Most states don’t touch Social Security, but nine still can. Usually only at higher incomes or if you’re not yet full retirement age. Rules differ, so two neighbors can get different results. Use the quick rundowns below to see how your state handles benefits and which levers (timing withdrawals, Roth conversions, withholding) keep more of your check. Keep your federal return handy, because many states start with your federally taxable amount.
1. Colorado

Colorado lets residents 65+ subtract all federally taxable Social Security from state income. Starting in 2025, some ages 55–64 can also subtract the full amount if their AGI stays under set limits. If part-time work or RMDs push you over, consider shifting a late-year capital gain into January or raising paycheck withholding so you’re not surprised in April.
If you toggle between itemizing and the standard deduction, run both ways before you file. Small changes in AGI can flip you from full subtraction to capped pension subtraction rules, changing what the state takes. A quick check mid-fall helps you adjust estimates while there’s still time.
2. Connecticut

Connecticut exempts federally taxable Social Security if federal AGI is below $75,000 (single or MFS) or $100,000 (MFJ or head of household). Above those levels, some households still get relief via a state worksheet, but higher earners can see part of their benefits taxed. If your income varies, revisit CT withholding after big months so you don’t underpay.
Near the threshold? Space out IRA withdrawals or capital gains over two tax years. Keeping AGI under the cap preserves the exemption and often lowers your federal bracket, which reduces the state bite because Connecticut starts from federal amounts.
3. Minnesota

Minnesota follows the federal calculation, then offers a state subtraction that can erase the hit for many filers. For 2025, the subtraction phases out beginning at $108,320 AGI for joint returns and $84,490 for single and head-of-household; an alternative subtraction can be larger in some cases, per Minnesota House Research.
Translation: two similar-income retirees can land in different places based on deductions and investment income. Model both subtraction methods and your deduction choice before filing.
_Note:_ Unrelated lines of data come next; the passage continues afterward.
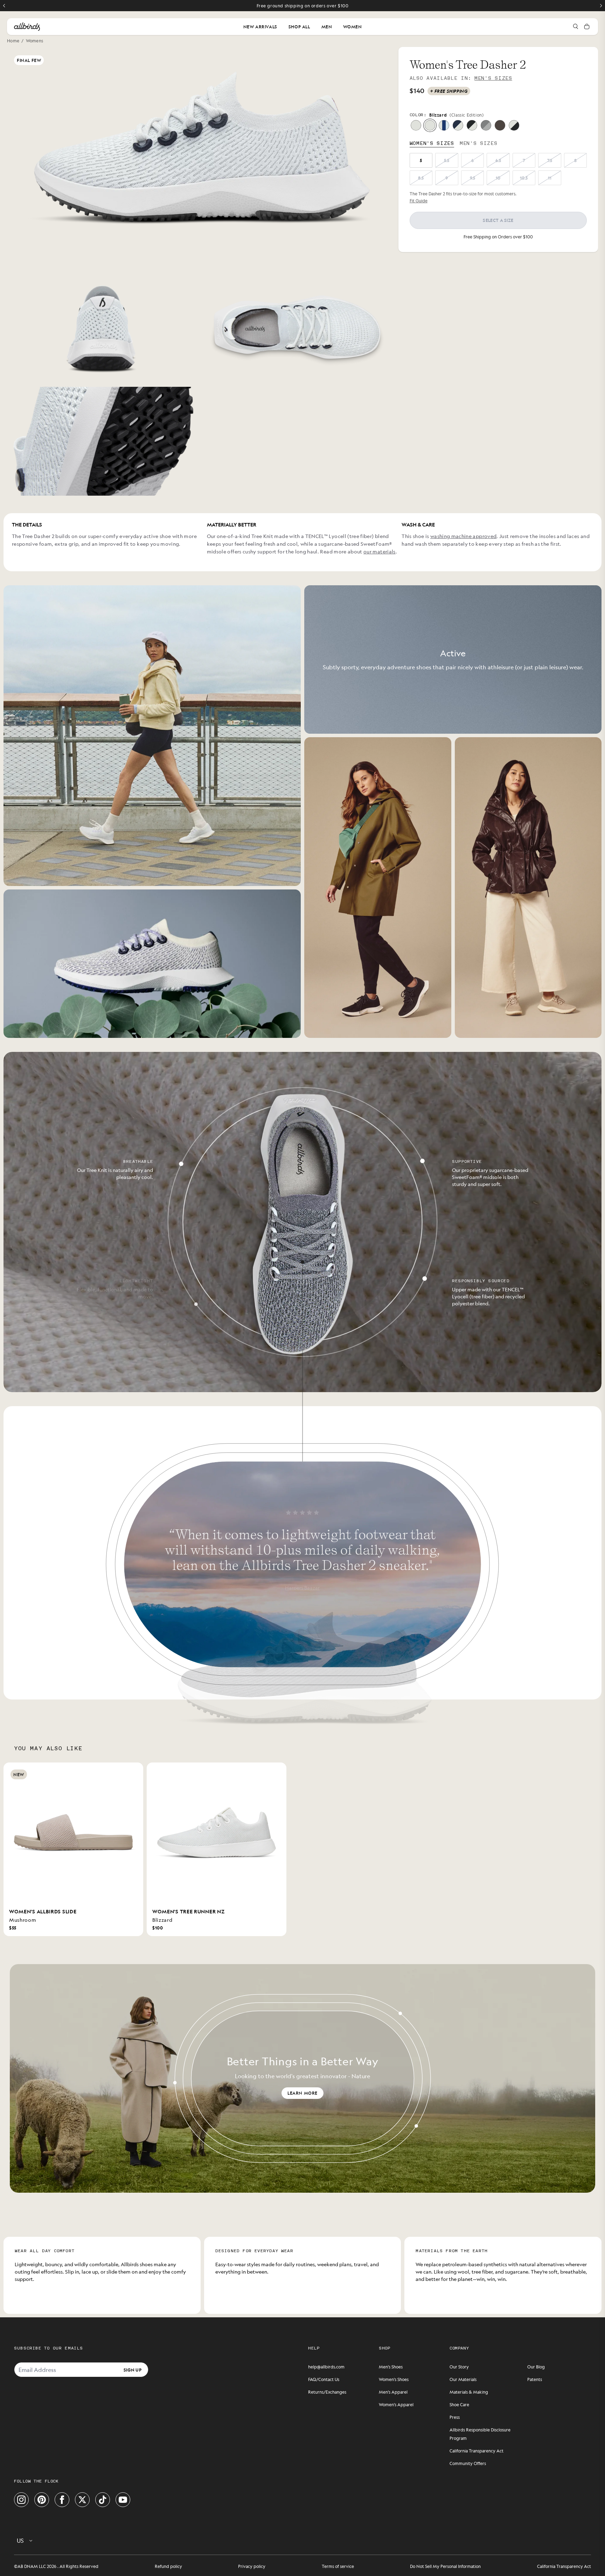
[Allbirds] (27, 26)
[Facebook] (62, 2499)
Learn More (302, 2093)
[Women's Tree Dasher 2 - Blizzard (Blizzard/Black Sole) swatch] (430, 125)
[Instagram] (21, 2499)
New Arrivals (260, 26)
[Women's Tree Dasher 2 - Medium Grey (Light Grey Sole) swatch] (486, 125)
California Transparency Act (476, 2450)
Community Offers (468, 2463)
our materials (379, 551)
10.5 (524, 178)
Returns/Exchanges (327, 2392)
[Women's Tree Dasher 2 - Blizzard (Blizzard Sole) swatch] (416, 125)
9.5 (472, 178)
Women (352, 26)
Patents (534, 2379)
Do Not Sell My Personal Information (445, 2566)
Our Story (459, 2366)
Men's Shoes (391, 2366)
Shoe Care (459, 2404)
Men (326, 26)
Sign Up (132, 2369)
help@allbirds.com (326, 2366)
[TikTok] (102, 2499)
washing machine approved (463, 536)
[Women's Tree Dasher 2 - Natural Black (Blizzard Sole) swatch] (472, 125)
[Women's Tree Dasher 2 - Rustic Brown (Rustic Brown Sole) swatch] (500, 125)
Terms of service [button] (338, 2566)
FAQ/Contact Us (323, 2379)
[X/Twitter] (82, 2499)
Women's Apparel (396, 2404)
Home (13, 40)
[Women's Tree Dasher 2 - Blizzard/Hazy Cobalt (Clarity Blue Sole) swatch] (444, 125)
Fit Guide (418, 200)
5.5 (446, 160)
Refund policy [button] (168, 2566)
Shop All (299, 26)
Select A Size (498, 220)
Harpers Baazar (302, 1587)
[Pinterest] (41, 2499)
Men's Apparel (393, 2392)
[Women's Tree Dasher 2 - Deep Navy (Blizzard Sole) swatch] (458, 125)
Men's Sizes (493, 78)
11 (549, 178)
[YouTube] (123, 2499)
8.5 (421, 178)
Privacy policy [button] (251, 2566)
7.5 (549, 160)
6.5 (498, 160)
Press (455, 2417)
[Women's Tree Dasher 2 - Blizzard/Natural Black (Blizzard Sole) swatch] (514, 125)
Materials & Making (469, 2392)
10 (498, 178)
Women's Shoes (394, 2379)
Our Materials (463, 2379)
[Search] (575, 26)
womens (34, 40)
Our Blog (536, 2366)
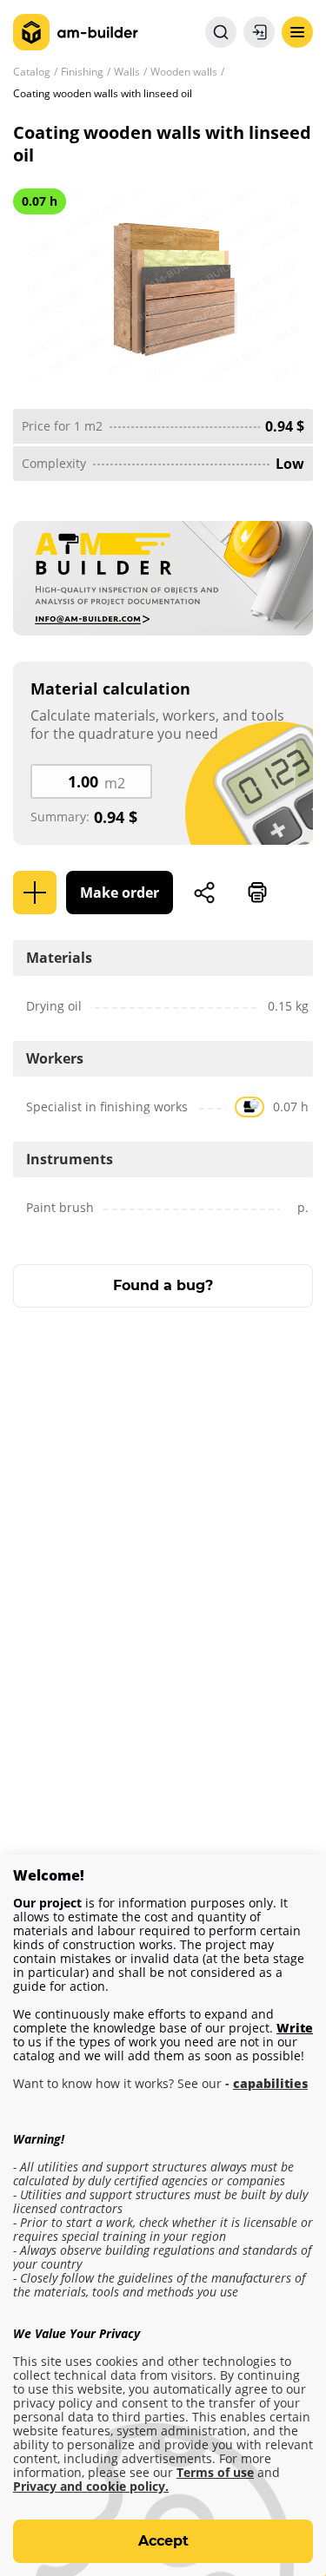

If you’re close to the phaseout cliff, shifting a Roth conversion into January can keep more of this year’s benefits untaxed.
4. Montana

Montana taxes Social Security to the extent it’s taxed federally. There’s no separate state-only break, so your federal provisional income drives the state result. The Department of Revenue states that taxable Social Security flows into Montana taxable income to the same extent as federal.
Your best levers are federal: watch combined income, time IRA withdrawals, and consider qualified charitable distributions once eligible. Keeping more of your federal benefit untaxed usually softens the Montana bill because the state starts with the federal number.
5. New Mexico

New Mexico exempts Social Security for most retirees; higher earners can still owe. Since 2022, singles up to $100,000 AGI and joint filers up to $150,000 are fully exempt on benefits, per New Mexico Taxation & Revenue. Above those levels, the federally taxable portion can be taxed.
If your income swings with, for example, consulting gigs or asset sales, check where you land before year-end. Splitting a large gain across two years, offsetting gains with losses, or raising pre-tax deferrals at work can keep you under the thresholds and preserve the exemption.
6. Rhode Island

Rhode Island generally exempts Social Security for residents who have reached full retirement age and meet annual AGI caps. The Division of Taxation’s 2025 retirement income guide explains how the “Social Security Modification” works alongside pension subtractions.
Check your age status and current AGI before setting withholding on pensions or part-time wages. If you’re just over the cap, trimming year-end realized gains or increasing pre-tax contributions can keep benefits fully exempt for the year.
7. Utah

Utah doesn’t carve out Social Security directly; instead, a nonrefundable Social Security benefits credit can wipe out the state tax on your federally taxable amount for many households. As income rises, the credit phases down, so some retirees still owe.
Plan around that credit if you freelance or take contract work. A late-year bonus can shrink the credit and raise your bill, so adjust withholding or estimates when extra income is coming. If you also qualify for Utah’s retirement credit, compare which delivers the bigger offset.
8. Vermont

Vermont offers a full Social Security exemption at lower AGIs and a partial exemption for middle incomes. The state’s 2025 tax expenditure report notes full exemption below $50,000 (single) or $65,000 (joint), with a phaseout over the next $10,000 of income; above those ranges, the federally taxable portion is generally taxed by the state, per the Joint Fiscal Office.
If you’re on the edge, timing matters. Spreading a Roth conversion or pairing a gain with charitable gifts can keep AGI under the full-exemption line. Review Vermont withholding if you add part-time work or take a larger-than-usual IRA distribution.
9. West Virginia

West Virginia is phasing its tax out entirely. The subtraction equals 35% of federally taxable benefits for 2024, 65% for 2025, and 100% for 2026, according to the legislature’s fiscal note on HB 4880.
For 2025, many households will still see some state tax on the remaining 35% if their benefits are taxable federally. If you’re close to retirement, plan 2026 withholding now. When the subtraction hits 100%, your state tax on benefits goes away, which can change your estimates and IRA withdrawal timing.